Which is to say that she took off all her clothes.
“Ah! What Bwana doing?”
“Bwana going to integrate you,” I said.
Her skin was black velvet. I stroked her and she purred. “We are about to miscegenate,” I explained.
“Oh, groovy,” she said “Oh, like, wow. Bwana sure do know how to miscegenate. Oooo-”
Minna was particularly regal the next morning. She comes by it honestly, being the sole living descendant of Mindaugas, the last (and only) king of independent Lithuania. Mindaugas shuffled off this mortal coil some seven centuries ago, and with Lithuania incorporated in the Union of Soviet Socialist Republics, there’s no overwhelming demand for Lithuanian queens. When I first found her in Lithuania, Minna was being kept in a cheerless basement room by a pair of old maids who calmly awaited the restoration of the monarchy. I smuggled her home with me, and since then she’s been queening it in my apartment. She refuses to go to school, turns aside all thoughts of placing her in a foster home, chatters now and then in Lithuanian or New York English or Puerto Rican Spanish, and is generally fun to have around.

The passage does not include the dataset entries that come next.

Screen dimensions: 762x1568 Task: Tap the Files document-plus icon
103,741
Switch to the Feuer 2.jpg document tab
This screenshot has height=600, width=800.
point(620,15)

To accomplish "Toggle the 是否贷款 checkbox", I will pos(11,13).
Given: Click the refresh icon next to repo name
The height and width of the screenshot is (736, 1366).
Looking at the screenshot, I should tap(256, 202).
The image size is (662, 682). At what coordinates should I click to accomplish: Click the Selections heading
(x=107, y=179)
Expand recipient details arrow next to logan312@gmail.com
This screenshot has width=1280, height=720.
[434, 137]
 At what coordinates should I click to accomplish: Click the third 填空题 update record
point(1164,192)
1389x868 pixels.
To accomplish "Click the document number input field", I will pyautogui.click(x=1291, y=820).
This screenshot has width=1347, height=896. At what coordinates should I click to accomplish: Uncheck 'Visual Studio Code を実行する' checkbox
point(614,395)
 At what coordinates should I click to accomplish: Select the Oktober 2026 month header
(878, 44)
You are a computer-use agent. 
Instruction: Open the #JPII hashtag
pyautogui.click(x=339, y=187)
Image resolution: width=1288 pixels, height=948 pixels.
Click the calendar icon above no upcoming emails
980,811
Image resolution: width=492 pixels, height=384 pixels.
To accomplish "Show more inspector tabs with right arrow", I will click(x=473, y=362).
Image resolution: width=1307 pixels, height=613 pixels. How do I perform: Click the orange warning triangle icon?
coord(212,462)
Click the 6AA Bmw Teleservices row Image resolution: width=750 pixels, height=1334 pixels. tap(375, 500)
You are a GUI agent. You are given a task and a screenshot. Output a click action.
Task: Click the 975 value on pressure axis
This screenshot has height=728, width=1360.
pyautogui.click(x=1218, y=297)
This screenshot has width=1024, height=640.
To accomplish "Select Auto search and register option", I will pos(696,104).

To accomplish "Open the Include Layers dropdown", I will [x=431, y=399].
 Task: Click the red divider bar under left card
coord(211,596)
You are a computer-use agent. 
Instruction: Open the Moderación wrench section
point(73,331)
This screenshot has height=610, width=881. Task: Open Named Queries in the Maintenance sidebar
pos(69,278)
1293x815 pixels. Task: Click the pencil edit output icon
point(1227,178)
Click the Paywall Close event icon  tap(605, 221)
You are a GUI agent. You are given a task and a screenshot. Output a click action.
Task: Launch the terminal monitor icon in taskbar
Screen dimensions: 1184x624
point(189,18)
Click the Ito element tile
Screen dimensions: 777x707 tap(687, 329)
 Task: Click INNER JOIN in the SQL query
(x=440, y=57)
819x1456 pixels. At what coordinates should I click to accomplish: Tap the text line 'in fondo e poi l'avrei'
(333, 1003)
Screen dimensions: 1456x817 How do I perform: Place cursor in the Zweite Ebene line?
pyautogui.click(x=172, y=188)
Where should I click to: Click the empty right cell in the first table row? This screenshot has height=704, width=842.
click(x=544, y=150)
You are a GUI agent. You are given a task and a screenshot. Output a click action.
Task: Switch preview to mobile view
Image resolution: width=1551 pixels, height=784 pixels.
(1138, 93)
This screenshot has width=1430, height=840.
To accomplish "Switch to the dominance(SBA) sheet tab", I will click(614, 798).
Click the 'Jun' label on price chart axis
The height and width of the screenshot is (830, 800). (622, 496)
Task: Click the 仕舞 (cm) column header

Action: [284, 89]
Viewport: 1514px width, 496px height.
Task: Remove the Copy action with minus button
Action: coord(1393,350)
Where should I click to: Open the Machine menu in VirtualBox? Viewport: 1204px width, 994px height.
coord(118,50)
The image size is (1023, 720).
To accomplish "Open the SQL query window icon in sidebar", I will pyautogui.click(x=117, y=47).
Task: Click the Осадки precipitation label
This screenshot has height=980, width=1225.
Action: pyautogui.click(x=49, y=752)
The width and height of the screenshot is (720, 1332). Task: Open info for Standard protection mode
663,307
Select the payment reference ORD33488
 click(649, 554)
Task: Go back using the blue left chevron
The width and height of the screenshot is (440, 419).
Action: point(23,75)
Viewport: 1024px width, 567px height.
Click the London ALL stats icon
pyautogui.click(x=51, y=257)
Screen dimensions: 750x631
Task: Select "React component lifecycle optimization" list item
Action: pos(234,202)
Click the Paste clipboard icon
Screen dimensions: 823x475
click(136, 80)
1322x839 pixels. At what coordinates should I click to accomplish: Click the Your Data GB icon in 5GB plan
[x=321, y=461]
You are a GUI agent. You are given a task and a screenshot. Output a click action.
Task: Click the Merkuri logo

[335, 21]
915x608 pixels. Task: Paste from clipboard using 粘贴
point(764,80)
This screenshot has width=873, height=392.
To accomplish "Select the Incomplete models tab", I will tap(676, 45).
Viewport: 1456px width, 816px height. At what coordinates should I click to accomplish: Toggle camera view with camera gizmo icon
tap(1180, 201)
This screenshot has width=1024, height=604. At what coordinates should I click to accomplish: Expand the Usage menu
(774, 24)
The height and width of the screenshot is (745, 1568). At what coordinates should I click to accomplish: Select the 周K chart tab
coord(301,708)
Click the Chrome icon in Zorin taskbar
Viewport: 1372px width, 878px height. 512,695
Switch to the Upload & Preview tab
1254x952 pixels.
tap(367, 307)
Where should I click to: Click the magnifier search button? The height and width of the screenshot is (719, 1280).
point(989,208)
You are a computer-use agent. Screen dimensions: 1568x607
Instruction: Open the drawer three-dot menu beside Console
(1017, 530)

“I’m glad you’re going to live with us,” she told Tuppence gravely. “Evan says that a child needs both a mother and a father. Can you cook?”
“Not very well.”
“I suppose you can learn, though. Where are you from?”
“That’s in Africa,” Minna said. “I learned that from Evan’s books. He has thousands of books and he said I can read as many as I want. I learn a lot of things from them. More than I would learn in school. Mikey says that school is a crock of shit, but I’m not supposed to say that. Mikey lives downstairs. I don’t have to go to school.”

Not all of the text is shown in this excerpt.